▸ DOCUMENT TEXT:
Content starts
The Peach Girl (1931)

While Hollywood had completely converted over to sound by 1929, with Chaplin's City Lights really the only holdout, much of the rest of the world was still making silent movies, notably in Russia, Japan and China. I'm still catching up with a lot of these and this is one that's been high on my list to find, not just because of its renown but because it stars Ruan Lingyu, one of the true icons of Chinese cinema, one later played by Maggie Cheung in Centre Stage aka The Actress. Ruan Lingyu was a legend but like many legends, she died tragically young, of an overdose soon before reaching 25. Therefore the age old question applies: is she a legend because of what she did or because of the perception of what she would have done.

Here she's Miss Lim, a poor young girl whose life is intertwined with that of a peach tree, which was planted by her parents the day she was born. She's born to Loo Chi, a farmer working for Mrs King, who naturally is of a different social station being his boss and his landlady. Mrs King also has a child, a boy called Teh-en who is about the same age, and as the title cards point out to us, class differences don't exist with children. Therefore it shouldn't come as much of a surprise to find that Miss Lim and Teh-en become very close.
Content ends
▸ DATA SHOWN:
Content starts
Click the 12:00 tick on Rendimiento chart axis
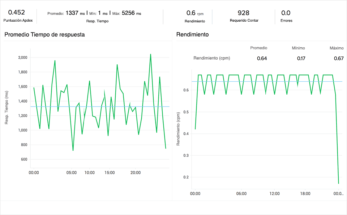(x=274, y=194)
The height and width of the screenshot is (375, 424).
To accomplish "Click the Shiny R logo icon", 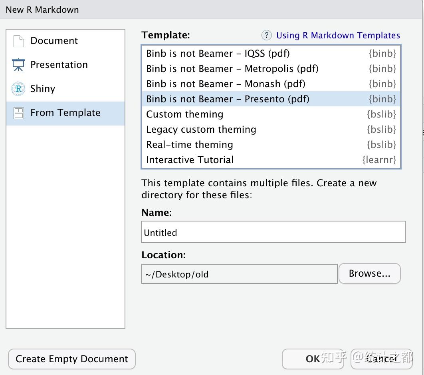I will (18, 89).
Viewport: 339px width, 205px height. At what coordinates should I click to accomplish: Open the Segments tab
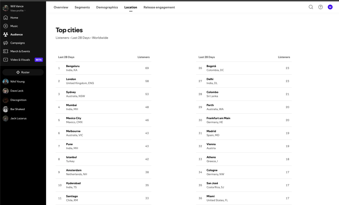[82, 7]
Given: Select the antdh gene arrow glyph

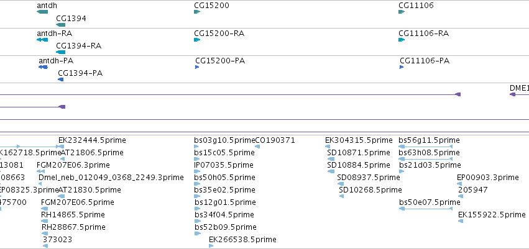Looking at the screenshot, I should click(x=42, y=12).
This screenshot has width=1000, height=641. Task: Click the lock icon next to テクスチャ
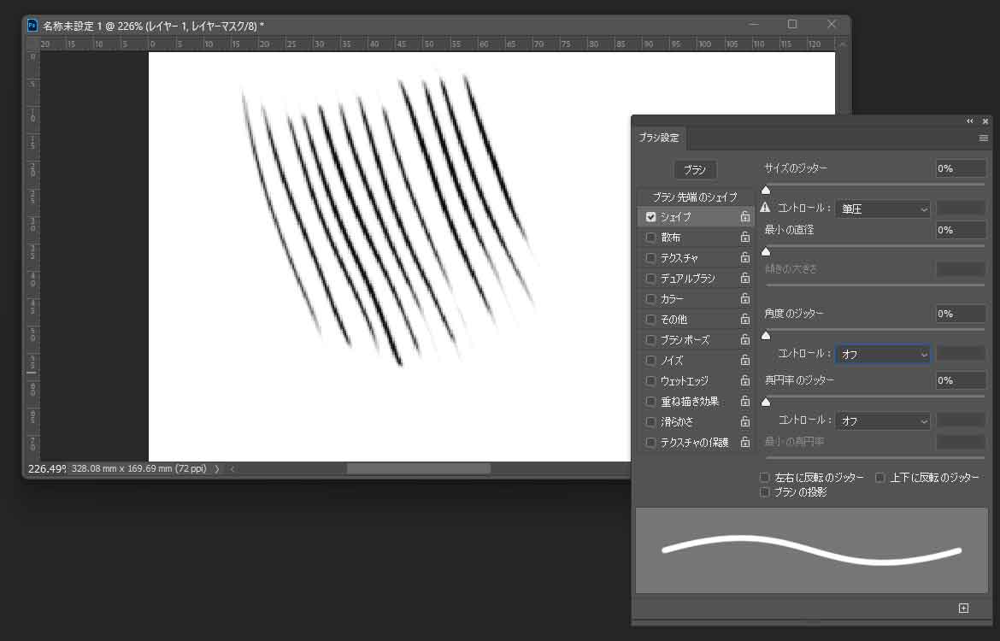click(745, 258)
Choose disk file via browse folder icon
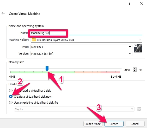The image size is (147, 128). pyautogui.click(x=139, y=109)
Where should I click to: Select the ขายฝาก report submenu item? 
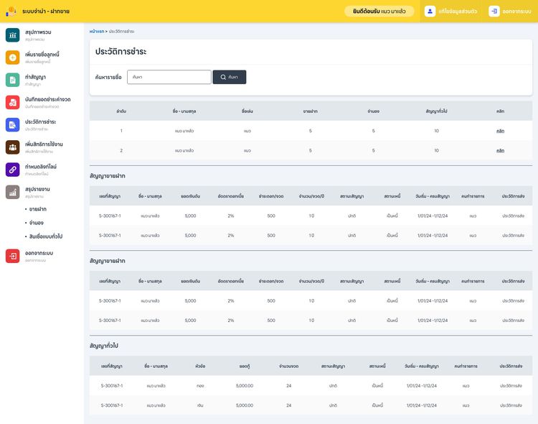37,209
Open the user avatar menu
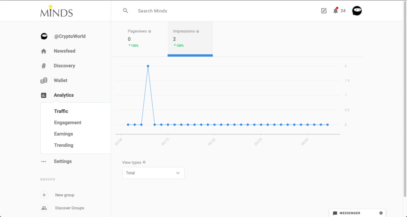 357,11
Content ends
▸ HOW TO COMPLETE THIS TASK: According to the text about The Peach Girl, who planted the peach tree linked to Miss Lim's life, and when? The rows that accompany the text are not needed.

▸ REPLY: Her parents planted it on the day she was born.